I felt my muscles seize.

Alec either saw it or sensed it and his voice went scary when he said, “Morrie, for fuck’s sake, you aren’t fucking helping.”

Morrie and Alec may have been best friends since kindergarten but they fought, a lot. It was never pretty and it could get physical. It hadn’t happened in awhile but, then again, nothing this big had happened in awhile.

“I didn’t see anything,” I said quickly and I didn’t and, at that moment, I was glad I didn’t.

I didn’t want whoever did that to Angie to get away with it and, if I saw something, I wouldn’t lie even though it would scare the shit out of me. But I didn’t see anything and this was a relief.

I wasn’t a bad person. But I wasn’t a good person either. I didn’t do good things like Alec did. I was just a normal person, I kept myself to myself. I also had been a bartender my whole adult life and grew up in a bar, not to mention I now part-ran one. So I kept other things to myself too. It was a job hazard; everyone told you everything when they were hammered. Shit you did not want to know.

But I’d have done the right thing for Angie.

I just hoped Alec knew that.

He looked me direct in the eye and I let him. This went on awhile and was very uncomfortable. Not that I had anything to hide, just that these days anytime Alec stared me direct in the eye, it made me very uncomfortable. I’d been able to avoid it mostly, for years, but now there it was.

“You’re stayin’ with me until Colt finds this fucker,” Morrie told me and I broke eye contact with Alec to stare at my brother.

“I am not.”

“You stay with him or you stay with me.”

This came from Alec.

I transferred my stare to him, thrown for a moment because while I was perfecting the art of avoiding Alec, I pretty much figured he was returning the gesture.

“I’m not doing that either.”

“Two choices, Feb,” Morrie stated, his arm getting tight around my shoulders.

“I didn’t see anything!” My voice was getting higher.

“Not takin’ chances,” Morrie didn’t sound like he’d be easily swayed.

“This is ridiculous,” I muttered, getting pissed.

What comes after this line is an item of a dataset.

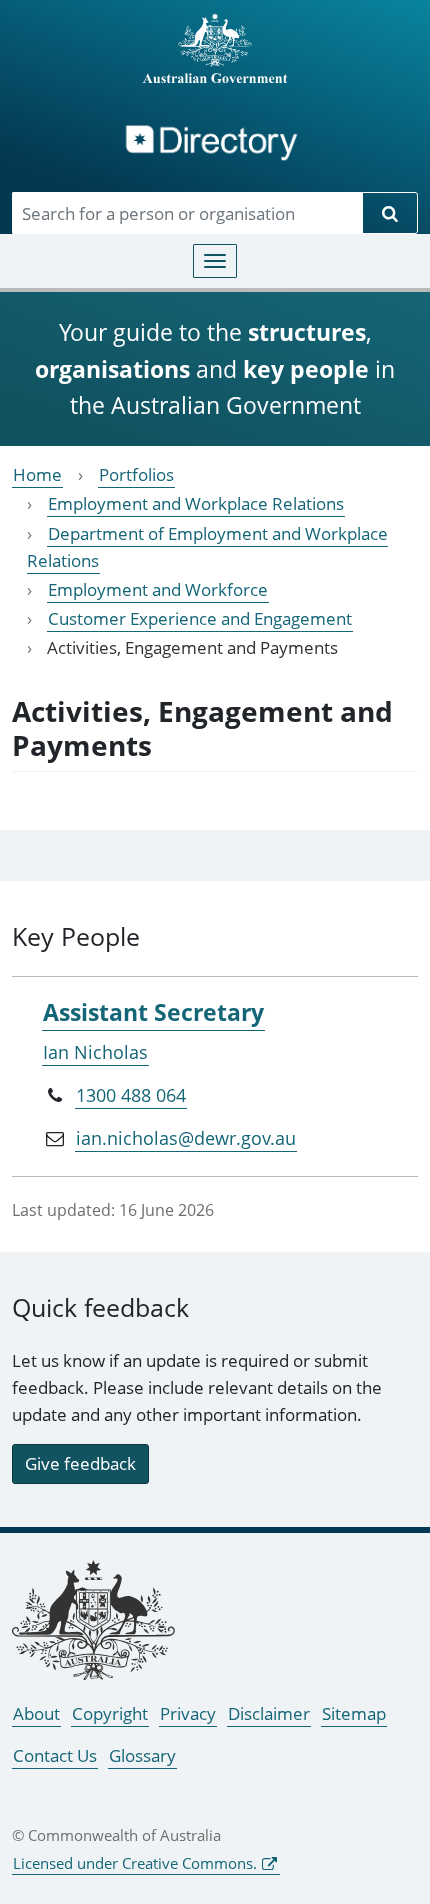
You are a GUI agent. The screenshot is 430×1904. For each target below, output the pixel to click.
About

I was a normal person and kept myself to myself meaning I liked to keep myself to myself. Not have myself living with my brother and definitely not Alec.

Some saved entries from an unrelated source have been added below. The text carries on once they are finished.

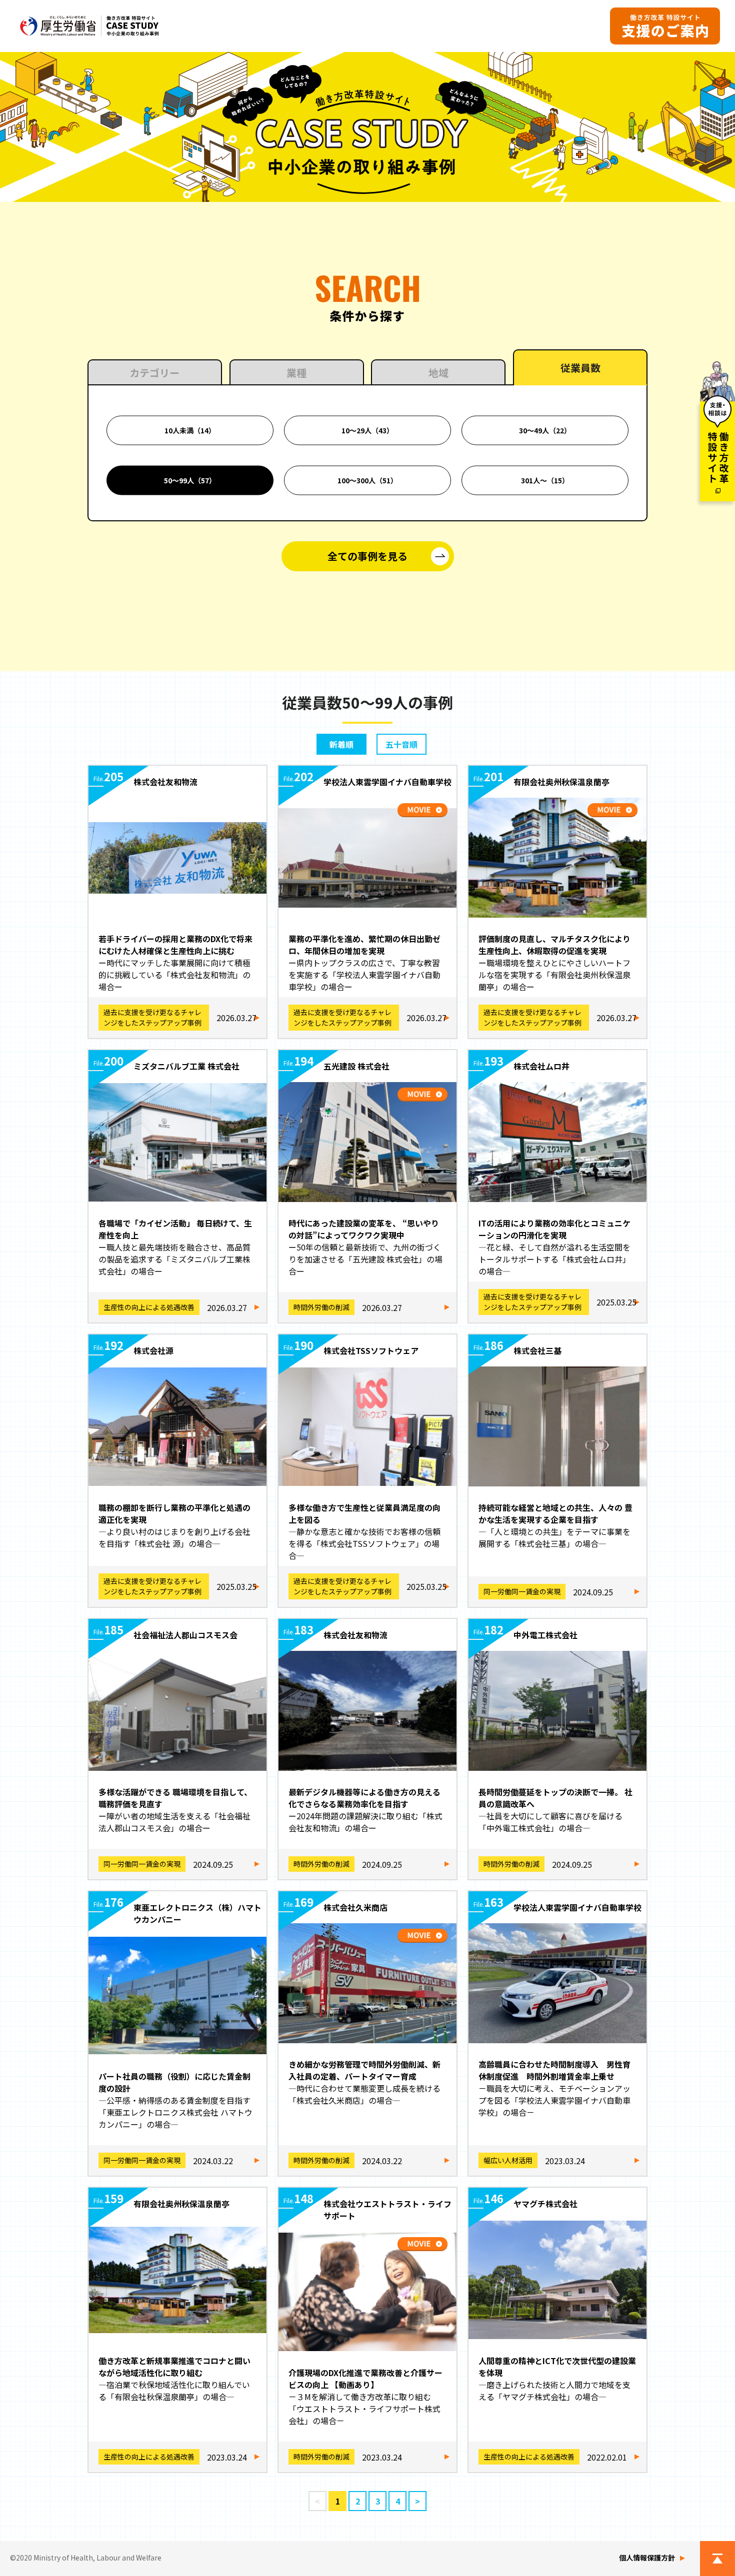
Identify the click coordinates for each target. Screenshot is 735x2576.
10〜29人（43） (368, 430)
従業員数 (580, 367)
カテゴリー (155, 372)
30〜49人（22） (545, 430)
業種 (296, 372)
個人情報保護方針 (647, 2558)
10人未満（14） (190, 430)
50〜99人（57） (190, 480)
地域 (438, 372)
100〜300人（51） (368, 480)
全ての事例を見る (368, 556)
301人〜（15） (545, 480)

“Ridiculous?” Alec said, his voice weirdly soft and compelling, drawing my attention to him and his face was hard again. He was angry, at me.

And I knew why.

I’d seen it, all the gruesome, bloody evidence of it in the alley.

“I’ll stay with Morrie.”

Morrie’s arm gave my shoulders a squeeze.

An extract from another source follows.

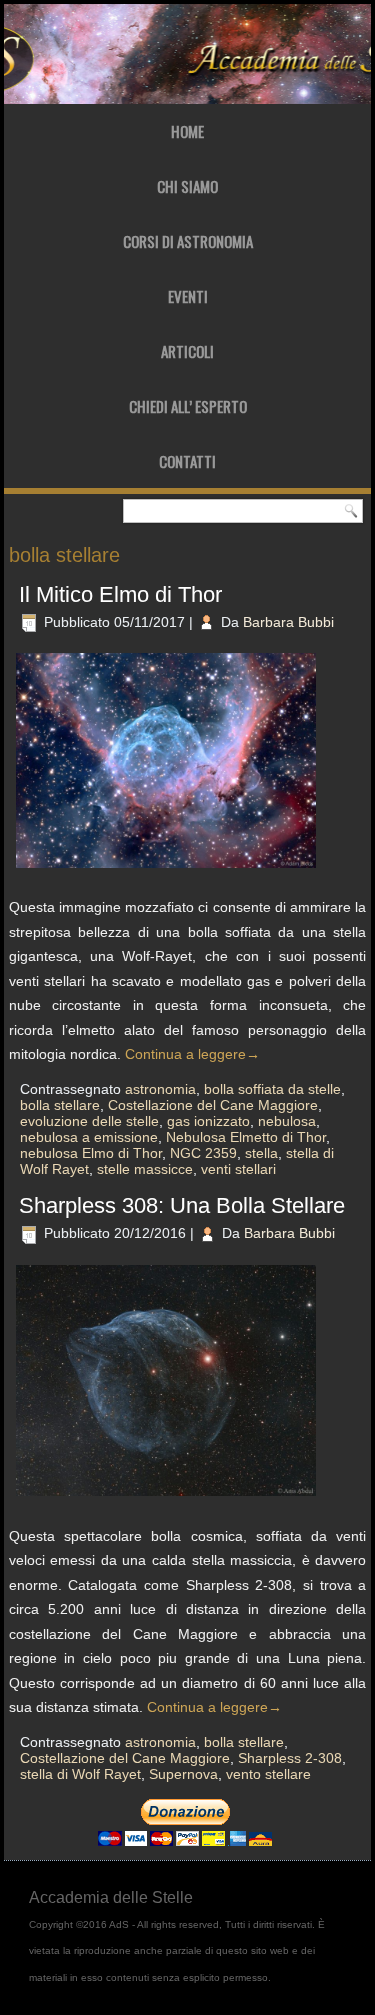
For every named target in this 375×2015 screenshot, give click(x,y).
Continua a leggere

Alec bit his lip again, still hacked off about something, what at that point I didn’t know, but he kept staring at me, making me think it was me. Then he let go of his lip and clenched his teeth, making both of his jaws flex and I wondered if he was biting back words.

He succeeded if that was what he was doing since without saying anything, he nodded to me then to Morrie and he walked away.

* * *

Before Colt walked into his house, he knew Susie was there.

“Fuck,” he muttered while entering.

He should have never given her his key. They’d been seeing each other off and on (mostly off) for three years and he’d managed to steer clear of doing it. He’d only done it because he needed someone to look after his dog when he went fishing with Morrie two weeks ago and Susie had begged him to do it. She’d never given the key back and he’d not had the time to ask for it or the patience to deal with the tantrum when he asked.

He ignored the fact that Susie was there and went directly to the kitchen, pulled a beer out of the fridge and used the edge of the counter to snap off the top.

He was halfway through downing it when Susie came in.

His chin came down as did his beer and he looked at her.

She’d been the town beauty since practically birth, homecoming queen, prom queen. Her father owned a variety of local stores and a shitload of property until he’d sold them all to big chains and land developers, making a mint and making his daughter, upon his death, the only multi-millionaire in town.